* Your goal *
Only the lines holding "tree" are wanted. Copy every one from the records below.

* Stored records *
________

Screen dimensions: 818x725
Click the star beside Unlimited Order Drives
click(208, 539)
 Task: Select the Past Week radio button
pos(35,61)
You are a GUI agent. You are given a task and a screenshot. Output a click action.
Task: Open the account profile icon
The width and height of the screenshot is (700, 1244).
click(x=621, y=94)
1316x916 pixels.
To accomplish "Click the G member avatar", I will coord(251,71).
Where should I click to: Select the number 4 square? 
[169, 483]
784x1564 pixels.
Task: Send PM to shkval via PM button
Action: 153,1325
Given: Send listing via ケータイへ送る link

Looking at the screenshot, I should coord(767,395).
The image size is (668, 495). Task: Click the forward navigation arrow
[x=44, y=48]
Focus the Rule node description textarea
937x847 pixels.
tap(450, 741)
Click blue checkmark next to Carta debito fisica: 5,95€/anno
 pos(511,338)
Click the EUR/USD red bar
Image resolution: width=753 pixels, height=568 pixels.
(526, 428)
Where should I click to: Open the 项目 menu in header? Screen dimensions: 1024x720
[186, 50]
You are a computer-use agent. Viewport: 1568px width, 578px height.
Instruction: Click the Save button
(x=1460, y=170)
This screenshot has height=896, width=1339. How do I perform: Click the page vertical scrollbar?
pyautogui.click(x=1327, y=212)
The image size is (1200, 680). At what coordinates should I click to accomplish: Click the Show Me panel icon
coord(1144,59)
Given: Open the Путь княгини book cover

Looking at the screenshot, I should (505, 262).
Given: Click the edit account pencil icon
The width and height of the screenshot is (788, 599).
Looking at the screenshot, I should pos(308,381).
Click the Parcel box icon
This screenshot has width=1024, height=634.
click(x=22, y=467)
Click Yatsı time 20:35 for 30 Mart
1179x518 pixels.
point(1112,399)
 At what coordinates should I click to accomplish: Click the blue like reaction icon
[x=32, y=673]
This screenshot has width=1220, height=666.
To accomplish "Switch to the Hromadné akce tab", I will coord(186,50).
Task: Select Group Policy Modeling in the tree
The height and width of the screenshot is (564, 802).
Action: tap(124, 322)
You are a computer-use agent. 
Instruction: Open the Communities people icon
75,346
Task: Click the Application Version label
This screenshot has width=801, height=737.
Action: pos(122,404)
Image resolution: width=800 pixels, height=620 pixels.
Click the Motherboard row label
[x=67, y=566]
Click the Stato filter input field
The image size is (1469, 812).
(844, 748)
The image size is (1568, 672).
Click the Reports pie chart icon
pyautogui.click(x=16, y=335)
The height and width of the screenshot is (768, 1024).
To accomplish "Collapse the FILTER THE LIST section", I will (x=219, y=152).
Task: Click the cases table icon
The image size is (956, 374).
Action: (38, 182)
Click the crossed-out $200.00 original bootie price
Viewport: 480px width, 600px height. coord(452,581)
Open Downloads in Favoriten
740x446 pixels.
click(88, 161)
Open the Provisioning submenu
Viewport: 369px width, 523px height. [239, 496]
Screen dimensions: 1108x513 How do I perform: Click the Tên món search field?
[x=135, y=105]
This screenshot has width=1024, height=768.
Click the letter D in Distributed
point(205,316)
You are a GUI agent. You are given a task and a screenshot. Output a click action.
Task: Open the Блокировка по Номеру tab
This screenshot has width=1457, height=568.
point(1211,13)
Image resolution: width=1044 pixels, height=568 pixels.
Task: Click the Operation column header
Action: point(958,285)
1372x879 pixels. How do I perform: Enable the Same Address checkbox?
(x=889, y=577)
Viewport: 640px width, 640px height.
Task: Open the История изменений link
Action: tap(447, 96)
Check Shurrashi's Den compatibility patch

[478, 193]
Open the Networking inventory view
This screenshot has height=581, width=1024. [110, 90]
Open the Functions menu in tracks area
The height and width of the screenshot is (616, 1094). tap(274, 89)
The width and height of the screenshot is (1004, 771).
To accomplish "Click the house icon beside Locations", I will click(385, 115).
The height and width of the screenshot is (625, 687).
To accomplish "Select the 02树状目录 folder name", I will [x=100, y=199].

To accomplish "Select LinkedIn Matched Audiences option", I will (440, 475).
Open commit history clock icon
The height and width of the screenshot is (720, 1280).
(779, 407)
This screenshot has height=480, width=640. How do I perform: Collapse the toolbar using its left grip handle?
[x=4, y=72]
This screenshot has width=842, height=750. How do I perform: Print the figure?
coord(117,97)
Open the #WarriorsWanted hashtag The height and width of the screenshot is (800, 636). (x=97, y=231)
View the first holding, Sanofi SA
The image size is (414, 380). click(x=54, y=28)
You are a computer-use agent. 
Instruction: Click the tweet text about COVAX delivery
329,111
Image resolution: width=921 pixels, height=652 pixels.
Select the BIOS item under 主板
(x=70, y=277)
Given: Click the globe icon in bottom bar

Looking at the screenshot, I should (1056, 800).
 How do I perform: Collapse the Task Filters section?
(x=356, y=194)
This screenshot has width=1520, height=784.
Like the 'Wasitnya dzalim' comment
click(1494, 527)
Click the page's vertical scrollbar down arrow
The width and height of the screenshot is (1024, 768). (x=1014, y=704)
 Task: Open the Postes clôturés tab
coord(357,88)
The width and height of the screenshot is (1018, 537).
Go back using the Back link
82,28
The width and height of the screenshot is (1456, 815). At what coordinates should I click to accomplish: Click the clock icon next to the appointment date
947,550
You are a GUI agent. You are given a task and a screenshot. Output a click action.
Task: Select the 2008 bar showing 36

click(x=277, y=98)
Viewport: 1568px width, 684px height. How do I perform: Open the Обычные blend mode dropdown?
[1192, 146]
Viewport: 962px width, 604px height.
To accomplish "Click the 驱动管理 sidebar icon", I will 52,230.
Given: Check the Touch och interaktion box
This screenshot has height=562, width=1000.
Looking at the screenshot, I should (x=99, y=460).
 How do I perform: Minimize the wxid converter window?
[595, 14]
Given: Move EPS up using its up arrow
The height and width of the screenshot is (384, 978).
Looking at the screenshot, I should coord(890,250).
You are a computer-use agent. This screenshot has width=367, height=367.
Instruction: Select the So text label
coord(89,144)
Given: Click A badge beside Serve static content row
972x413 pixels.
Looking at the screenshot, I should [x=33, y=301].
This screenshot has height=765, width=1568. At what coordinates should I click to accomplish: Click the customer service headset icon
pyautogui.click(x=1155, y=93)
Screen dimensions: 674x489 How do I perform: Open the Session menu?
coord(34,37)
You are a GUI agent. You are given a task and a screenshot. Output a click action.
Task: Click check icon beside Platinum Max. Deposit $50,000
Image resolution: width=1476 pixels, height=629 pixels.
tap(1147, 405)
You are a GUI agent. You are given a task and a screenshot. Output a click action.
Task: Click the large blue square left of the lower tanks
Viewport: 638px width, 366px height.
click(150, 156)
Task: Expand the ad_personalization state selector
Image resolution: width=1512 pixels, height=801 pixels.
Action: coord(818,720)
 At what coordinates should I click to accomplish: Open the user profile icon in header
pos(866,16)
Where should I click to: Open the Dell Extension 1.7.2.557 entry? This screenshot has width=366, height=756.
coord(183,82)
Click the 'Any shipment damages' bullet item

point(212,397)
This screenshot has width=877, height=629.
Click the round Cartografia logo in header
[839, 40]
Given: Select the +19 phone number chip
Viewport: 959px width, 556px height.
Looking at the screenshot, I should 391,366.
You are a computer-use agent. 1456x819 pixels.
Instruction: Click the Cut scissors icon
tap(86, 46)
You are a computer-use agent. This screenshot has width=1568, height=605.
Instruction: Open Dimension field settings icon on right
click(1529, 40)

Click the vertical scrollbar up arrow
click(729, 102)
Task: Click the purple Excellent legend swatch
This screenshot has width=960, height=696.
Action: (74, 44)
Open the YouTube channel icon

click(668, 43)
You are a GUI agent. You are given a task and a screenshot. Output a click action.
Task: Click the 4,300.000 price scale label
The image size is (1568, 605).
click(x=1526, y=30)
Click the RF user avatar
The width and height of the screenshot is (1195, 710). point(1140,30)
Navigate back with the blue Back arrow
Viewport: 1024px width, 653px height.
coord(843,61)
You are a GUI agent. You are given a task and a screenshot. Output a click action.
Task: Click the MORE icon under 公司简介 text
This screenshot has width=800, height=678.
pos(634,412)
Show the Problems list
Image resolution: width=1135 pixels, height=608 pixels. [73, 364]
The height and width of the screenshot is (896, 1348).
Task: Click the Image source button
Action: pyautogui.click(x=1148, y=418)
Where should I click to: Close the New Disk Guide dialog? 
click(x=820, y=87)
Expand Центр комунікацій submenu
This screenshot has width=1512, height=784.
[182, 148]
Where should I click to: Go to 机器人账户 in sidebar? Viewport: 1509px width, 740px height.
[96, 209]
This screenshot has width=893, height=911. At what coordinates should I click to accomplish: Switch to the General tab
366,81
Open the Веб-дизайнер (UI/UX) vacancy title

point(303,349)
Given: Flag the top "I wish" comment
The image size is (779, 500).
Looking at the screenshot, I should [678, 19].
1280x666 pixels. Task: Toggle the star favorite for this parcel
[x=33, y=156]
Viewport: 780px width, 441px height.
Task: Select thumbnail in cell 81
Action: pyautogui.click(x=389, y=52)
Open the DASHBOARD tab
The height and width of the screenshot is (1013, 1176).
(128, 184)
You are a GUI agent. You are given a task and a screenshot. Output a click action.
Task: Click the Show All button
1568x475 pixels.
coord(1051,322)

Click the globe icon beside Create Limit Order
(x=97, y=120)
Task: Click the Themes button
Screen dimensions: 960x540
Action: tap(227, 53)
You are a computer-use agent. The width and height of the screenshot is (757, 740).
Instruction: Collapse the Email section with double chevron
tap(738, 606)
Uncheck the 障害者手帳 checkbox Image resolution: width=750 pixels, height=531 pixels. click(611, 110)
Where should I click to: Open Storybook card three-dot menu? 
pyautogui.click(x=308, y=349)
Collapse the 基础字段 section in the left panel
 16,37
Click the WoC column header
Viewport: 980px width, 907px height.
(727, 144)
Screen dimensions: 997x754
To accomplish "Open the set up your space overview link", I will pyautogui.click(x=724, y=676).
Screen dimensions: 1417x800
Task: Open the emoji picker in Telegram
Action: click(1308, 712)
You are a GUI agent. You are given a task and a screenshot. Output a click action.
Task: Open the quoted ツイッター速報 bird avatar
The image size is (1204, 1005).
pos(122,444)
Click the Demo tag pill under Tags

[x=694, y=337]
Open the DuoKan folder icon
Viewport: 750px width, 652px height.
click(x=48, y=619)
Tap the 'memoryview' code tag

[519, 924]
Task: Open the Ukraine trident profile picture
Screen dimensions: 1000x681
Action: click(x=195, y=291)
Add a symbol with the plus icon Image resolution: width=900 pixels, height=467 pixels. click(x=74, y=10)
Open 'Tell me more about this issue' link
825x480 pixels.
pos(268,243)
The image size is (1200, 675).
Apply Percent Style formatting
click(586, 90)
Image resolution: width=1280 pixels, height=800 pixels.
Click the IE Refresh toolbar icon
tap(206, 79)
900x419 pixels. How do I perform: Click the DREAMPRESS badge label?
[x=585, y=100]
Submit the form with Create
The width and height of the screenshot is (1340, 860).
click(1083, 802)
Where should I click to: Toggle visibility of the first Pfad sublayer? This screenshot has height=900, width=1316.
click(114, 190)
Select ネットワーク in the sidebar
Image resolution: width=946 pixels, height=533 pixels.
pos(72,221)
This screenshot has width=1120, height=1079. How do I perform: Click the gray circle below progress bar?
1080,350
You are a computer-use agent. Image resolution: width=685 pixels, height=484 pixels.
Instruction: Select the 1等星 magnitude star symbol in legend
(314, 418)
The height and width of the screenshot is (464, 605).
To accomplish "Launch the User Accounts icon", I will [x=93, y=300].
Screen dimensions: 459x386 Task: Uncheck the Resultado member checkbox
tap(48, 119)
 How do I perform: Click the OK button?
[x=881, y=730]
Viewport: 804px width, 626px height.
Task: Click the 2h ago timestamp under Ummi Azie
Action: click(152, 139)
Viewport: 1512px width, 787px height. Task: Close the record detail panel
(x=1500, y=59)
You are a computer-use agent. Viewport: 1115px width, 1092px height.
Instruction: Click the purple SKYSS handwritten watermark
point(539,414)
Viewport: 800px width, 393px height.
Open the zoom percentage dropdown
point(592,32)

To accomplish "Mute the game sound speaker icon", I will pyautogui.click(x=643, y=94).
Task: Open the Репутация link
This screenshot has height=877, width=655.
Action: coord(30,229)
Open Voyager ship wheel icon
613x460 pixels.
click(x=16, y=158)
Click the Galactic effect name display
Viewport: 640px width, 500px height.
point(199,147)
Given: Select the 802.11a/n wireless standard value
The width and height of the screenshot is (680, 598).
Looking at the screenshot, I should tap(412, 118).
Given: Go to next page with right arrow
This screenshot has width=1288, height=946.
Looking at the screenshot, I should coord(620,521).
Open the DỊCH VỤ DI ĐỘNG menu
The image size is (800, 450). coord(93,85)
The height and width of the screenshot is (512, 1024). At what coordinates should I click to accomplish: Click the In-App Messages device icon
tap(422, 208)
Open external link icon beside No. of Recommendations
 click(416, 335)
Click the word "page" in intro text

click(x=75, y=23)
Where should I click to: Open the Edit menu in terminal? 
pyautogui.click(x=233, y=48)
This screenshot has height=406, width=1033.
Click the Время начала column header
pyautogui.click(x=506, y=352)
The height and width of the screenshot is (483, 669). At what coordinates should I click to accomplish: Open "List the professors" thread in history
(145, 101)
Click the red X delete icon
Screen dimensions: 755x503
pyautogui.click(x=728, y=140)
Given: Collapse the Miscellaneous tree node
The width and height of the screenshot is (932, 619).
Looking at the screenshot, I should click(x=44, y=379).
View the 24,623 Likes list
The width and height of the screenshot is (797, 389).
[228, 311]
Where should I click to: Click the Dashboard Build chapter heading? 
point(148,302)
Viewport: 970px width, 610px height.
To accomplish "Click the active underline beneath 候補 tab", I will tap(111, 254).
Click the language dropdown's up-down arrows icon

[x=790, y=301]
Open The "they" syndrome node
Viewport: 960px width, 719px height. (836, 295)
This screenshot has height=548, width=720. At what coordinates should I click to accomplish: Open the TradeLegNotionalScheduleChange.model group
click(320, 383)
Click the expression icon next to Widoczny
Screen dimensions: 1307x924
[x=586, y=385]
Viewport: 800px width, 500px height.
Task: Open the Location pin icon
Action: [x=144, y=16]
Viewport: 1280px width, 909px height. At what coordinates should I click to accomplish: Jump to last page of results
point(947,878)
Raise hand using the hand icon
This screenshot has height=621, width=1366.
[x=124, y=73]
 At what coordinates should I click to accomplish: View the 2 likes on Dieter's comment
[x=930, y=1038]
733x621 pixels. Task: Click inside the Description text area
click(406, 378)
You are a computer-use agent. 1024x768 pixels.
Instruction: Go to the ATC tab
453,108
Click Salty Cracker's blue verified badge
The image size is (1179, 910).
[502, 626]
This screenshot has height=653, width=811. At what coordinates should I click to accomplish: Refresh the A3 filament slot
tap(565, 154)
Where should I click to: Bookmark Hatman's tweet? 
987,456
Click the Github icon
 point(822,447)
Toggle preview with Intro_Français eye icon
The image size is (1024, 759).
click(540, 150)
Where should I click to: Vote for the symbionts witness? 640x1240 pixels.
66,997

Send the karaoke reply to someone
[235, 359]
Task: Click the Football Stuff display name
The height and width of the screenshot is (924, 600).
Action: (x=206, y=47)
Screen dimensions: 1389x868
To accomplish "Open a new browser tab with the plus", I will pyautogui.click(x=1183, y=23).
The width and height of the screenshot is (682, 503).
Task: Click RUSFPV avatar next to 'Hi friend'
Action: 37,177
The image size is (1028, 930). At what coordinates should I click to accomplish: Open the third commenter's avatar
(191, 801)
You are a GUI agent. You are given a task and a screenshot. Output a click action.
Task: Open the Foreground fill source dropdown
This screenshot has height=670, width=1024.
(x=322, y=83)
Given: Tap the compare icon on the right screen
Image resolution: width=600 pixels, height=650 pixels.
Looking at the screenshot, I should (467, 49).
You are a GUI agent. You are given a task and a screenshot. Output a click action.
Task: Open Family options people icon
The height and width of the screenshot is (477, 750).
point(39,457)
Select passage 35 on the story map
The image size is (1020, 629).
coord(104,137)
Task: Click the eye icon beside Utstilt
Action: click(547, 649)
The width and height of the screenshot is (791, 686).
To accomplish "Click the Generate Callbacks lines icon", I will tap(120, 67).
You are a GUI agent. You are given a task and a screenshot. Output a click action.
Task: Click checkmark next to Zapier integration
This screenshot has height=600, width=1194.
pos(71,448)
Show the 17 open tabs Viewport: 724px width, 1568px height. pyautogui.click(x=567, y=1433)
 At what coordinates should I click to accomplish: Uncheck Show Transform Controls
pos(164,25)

________

* Finished exercise *
Task: Select Group Policy Modeling in the tree
Given: Collapse the Miscellaneous tree node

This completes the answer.